### WORK TASK
Convert the items, from the first line up to and including the line with "value-label: 7 is", into a Markdown table with a "No." column for the row number and a "Text" column for the line. Leave out blank lines.

### AVAILABLE DATA
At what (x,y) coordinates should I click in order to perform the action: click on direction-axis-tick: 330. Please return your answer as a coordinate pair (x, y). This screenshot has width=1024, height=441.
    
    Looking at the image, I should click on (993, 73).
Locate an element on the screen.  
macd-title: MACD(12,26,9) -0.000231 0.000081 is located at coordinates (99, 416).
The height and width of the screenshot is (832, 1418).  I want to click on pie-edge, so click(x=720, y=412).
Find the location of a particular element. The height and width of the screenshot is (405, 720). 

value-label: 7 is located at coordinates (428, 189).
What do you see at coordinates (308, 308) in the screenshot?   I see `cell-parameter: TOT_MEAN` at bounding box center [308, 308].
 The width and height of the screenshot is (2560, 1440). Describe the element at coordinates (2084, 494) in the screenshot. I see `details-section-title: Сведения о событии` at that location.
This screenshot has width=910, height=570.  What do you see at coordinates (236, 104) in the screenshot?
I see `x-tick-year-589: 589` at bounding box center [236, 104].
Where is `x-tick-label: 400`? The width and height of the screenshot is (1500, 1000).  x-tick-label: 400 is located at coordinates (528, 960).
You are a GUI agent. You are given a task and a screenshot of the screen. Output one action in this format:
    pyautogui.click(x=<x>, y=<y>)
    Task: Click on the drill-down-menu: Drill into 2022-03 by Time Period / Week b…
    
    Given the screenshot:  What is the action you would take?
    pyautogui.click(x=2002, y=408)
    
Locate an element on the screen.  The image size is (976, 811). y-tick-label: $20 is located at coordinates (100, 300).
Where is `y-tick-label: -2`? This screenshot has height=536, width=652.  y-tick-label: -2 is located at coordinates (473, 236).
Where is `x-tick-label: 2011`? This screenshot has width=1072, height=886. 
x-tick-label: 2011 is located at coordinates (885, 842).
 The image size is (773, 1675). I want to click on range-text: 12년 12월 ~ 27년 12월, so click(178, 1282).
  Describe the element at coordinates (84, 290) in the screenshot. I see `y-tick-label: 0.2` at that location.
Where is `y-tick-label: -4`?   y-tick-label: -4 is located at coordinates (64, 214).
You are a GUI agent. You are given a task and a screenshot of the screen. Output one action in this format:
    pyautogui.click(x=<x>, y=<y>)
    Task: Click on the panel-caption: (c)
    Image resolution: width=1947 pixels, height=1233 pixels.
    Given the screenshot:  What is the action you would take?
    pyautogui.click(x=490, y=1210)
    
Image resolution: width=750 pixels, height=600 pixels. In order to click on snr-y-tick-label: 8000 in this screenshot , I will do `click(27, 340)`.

### RESULT OF THIS TASK
| No. | Text |
|---|---|
| 1 | At what (x,y) coordinates should I click in order to perform the action: click on direction-axis-tick: 330. Please return your answer as a coordinate pair (x, y). This screenshot has width=1024, height=441. |
| 2 |     Looking at the image, I should click on (993, 73). |
| 3 | Locate an element on the screen.   |
| 4 | macd-title: MACD(12,26,9) -0.000231 0.000081 is located at coordinates (99, 416). |
| 5 | The height and width of the screenshot is (832, 1418).  I want to click on pie-edge, so click(x=720, y=412). |
| 6 | Find the location of a particular element. The height and width of the screenshot is (405, 720).  |
| 7 | value-label: 7 is located at coordinates (428, 189). |